**TO DO:**
- A) Using the text on alcohol liability, explain in one to three sentences why social hosts, including parents, were traditionally not held liable for damage caused by drunk adult guests.
- B) In the text on alcohol liability, what charge do parents who furnish alcohol to minors in violation of their state's MIP laws most often face?
- C) Please return the passage from the text on alcohol liability, beginning at the words "Parents or others" and stopping after "Means of Recovery?".
TEXT SEGMENT Start Marker
Note that the federal rule pertains to public drinking and possession, and even then, allows for possession or use:

  • for an established religious purpose, as long as the minor is accompanied by parent, legal guardian over the age of 21, or spouse

  • for medical purposes, as long as a licensed physician, dentist, nurse, hospital, medical institution, or pharmacist administers the alcohol

  • in private clubs or establishments, orduring lawful employment by a licensed manufacturer, wholesaler, or retailer.

Parents or others who furnish alcohol to minors in violation of their state’s MIP laws face the possibility of criminal charges, most often a misdemeanor (which generally carries the possibility of a fine and incarceration in a local jail for up to a year).

Parents’ Liability for Property Damage or Personal Injuries

In our legal tradition, social hosts (including parents) were not held liable for the damage done by inebriated adult guests who subsequently negligently caused property damage or personal injuries. The theory was that the cause of the damage was the drinker, not the furnisher. But courts have not uniformly applied this approach when it comes to minors. Legislators have stepped in with dram shop laws that do impose civil liability on furnishers of alcohol when the adult recipient negligently causes damage.

Dram Shop Laws: A Possible Means of Recovery?
“Dram shop laws are directed at vendors who furnish alcohol to people who then accidentally cause damage or injuries to third parties. They aren’t criminal laws; instead, they provide a basis for a civil lawsuit and can result in monetary damages (compensation for loss, injury, pain and suffering). But the situations where they apply are narrow: In California, for example, liability attaches only when the vendor or furnisher continues to serve an obviously inebriated minor. (California Business and Professions Code section 25602.) California’s law specifically exempts social hosts, however, which would include parents who host a party (directly or indirectly) or otherwise furnish the liquor.”

In this area of the law, state laws and courts’ interpretations of them vary widely; it is impossible to give a black-and-white rule that parents can apply to any situation. Sometimes, the result (liable or not) will turn on a particular fact that, if absent, would result in a different conclusion. We can, however, look at the factors may make a difference.
TEXT SEGMENT End Marker
SUPPLIED RECORDS Start Marker
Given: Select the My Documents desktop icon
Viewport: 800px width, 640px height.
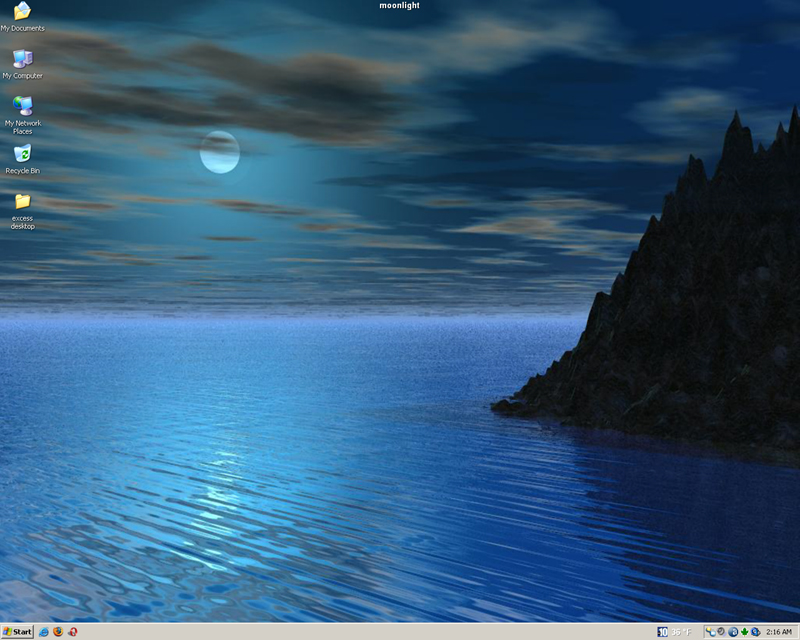Looking at the screenshot, I should 22,12.
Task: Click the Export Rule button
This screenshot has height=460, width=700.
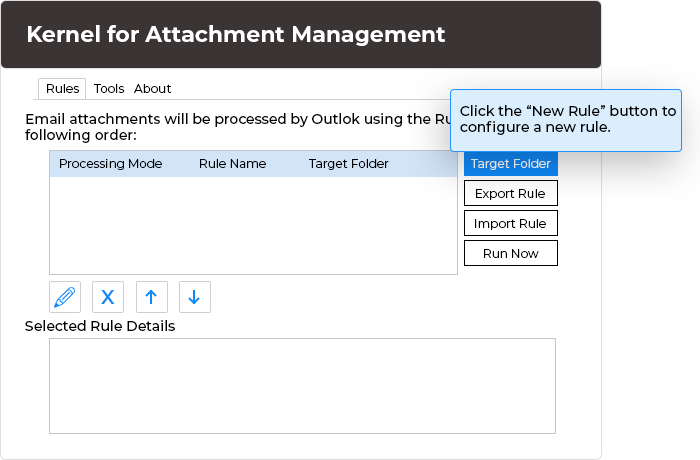Action: coord(510,193)
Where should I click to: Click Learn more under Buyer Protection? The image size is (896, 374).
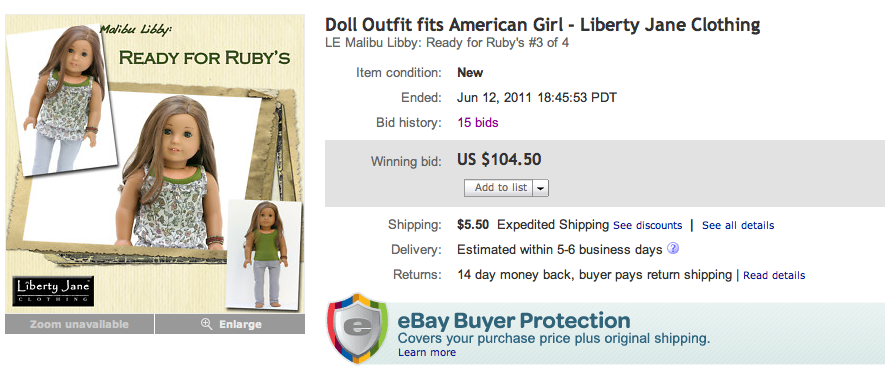(x=427, y=352)
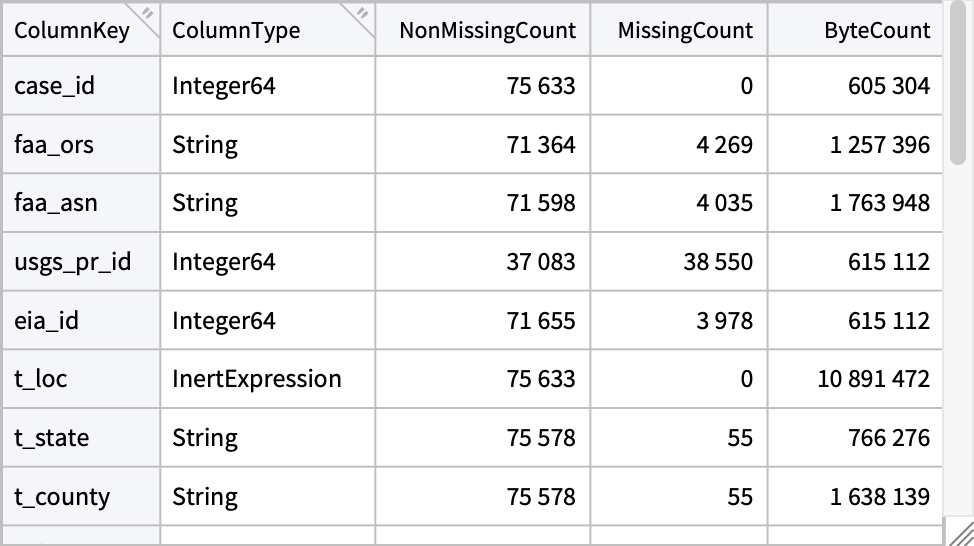Click the resize grip at bottom-right corner
The height and width of the screenshot is (546, 974).
coord(962,534)
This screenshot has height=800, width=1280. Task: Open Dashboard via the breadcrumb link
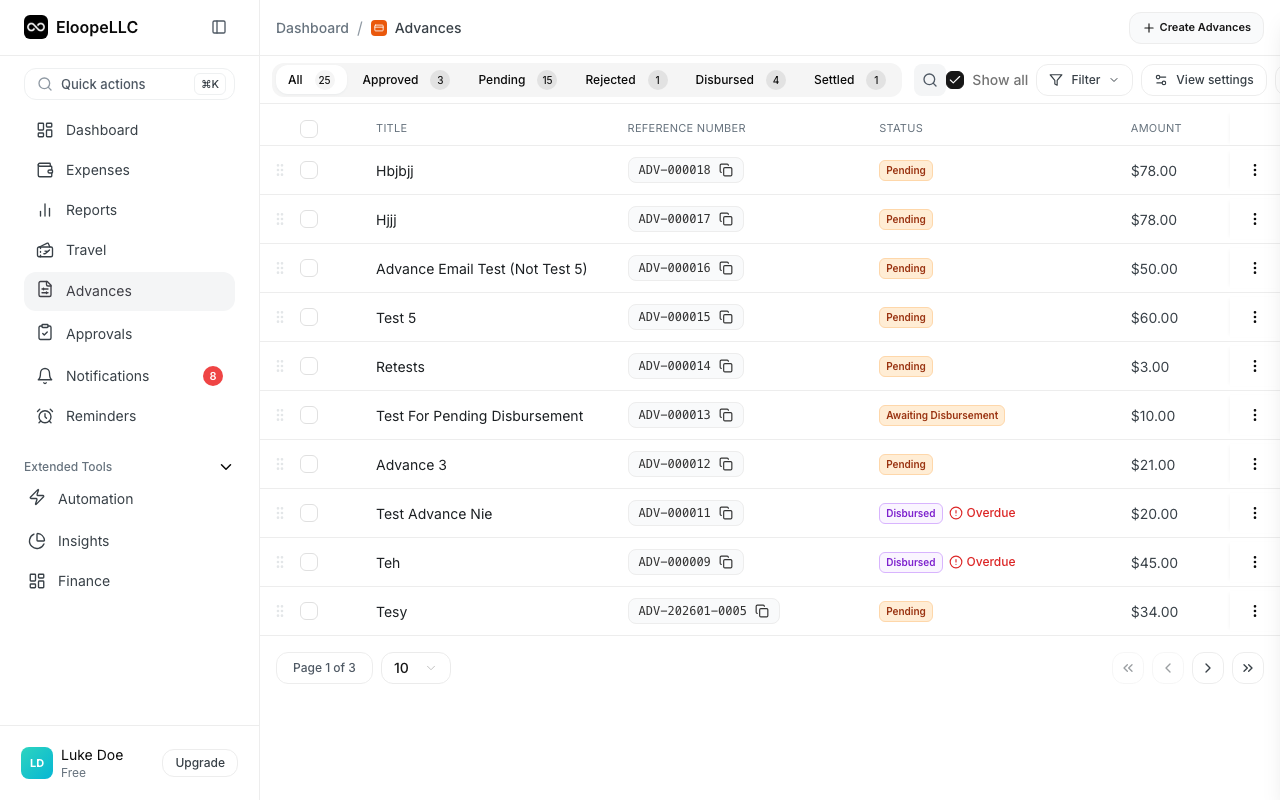pyautogui.click(x=312, y=27)
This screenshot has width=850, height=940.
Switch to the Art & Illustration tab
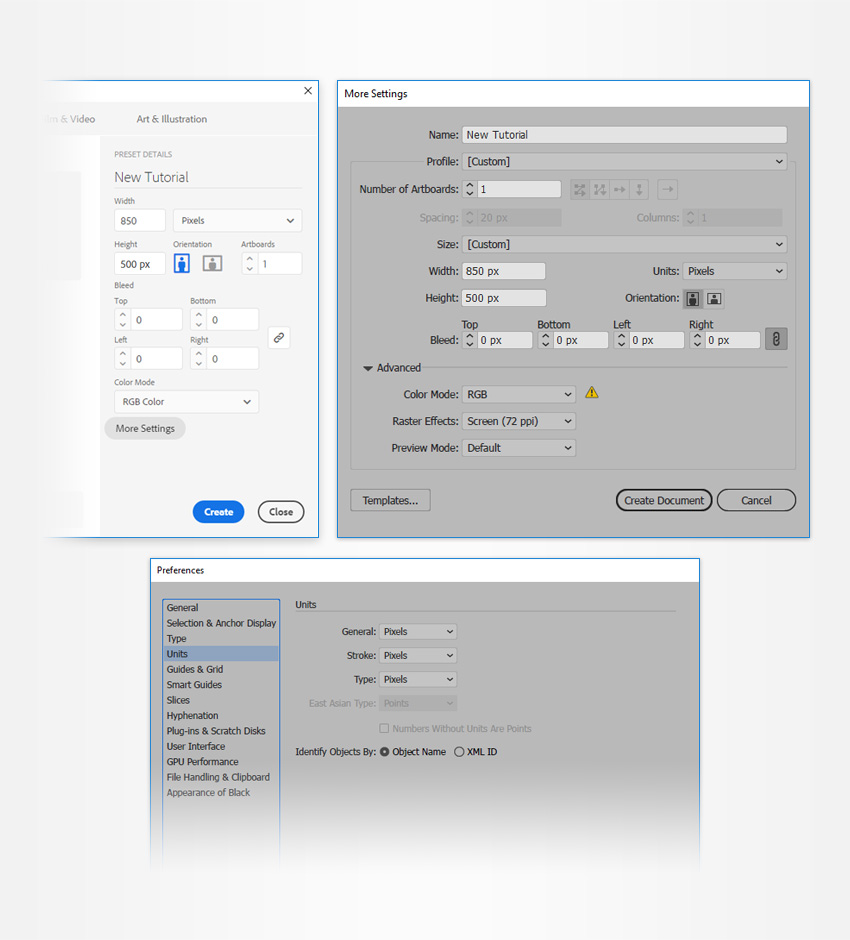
SUPPLIED RECORDS End Marker
**SOLUTIONS PER TASK:**
- A) Under the traditional theory, the drinker, not the person who supplied the alcohol, was considered the cause of the damage. So social hosts were not held liable when inebriated adult guests later negligently caused property damage or personal injuries.

- B) Most often a misdemeanor.

- C)
Parents or others who furnish alcohol to minors in violation of their state’s MIP laws face the possibility of criminal charges, most often a misdemeanor (which generally carries the possibility of a fine and incarceration in a local jail for up to a year).

Parents’ Liability for Property Damage or Personal Injuries

In our legal tradition, social hosts (including parents) were not held liable for the damage done by inebriated adult guests who subsequently negligently caused property damage or personal injuries. The theory was that the cause of the damage was the drinker, not the furnisher. But courts have not uniformly applied this approach when it comes to minors. Legislators have stepped in with dram shop laws that do impose civil liability on furnishers of alcohol when the adult recipient negligently causes damage.

Dram Shop Laws: A Possible Means of Recovery?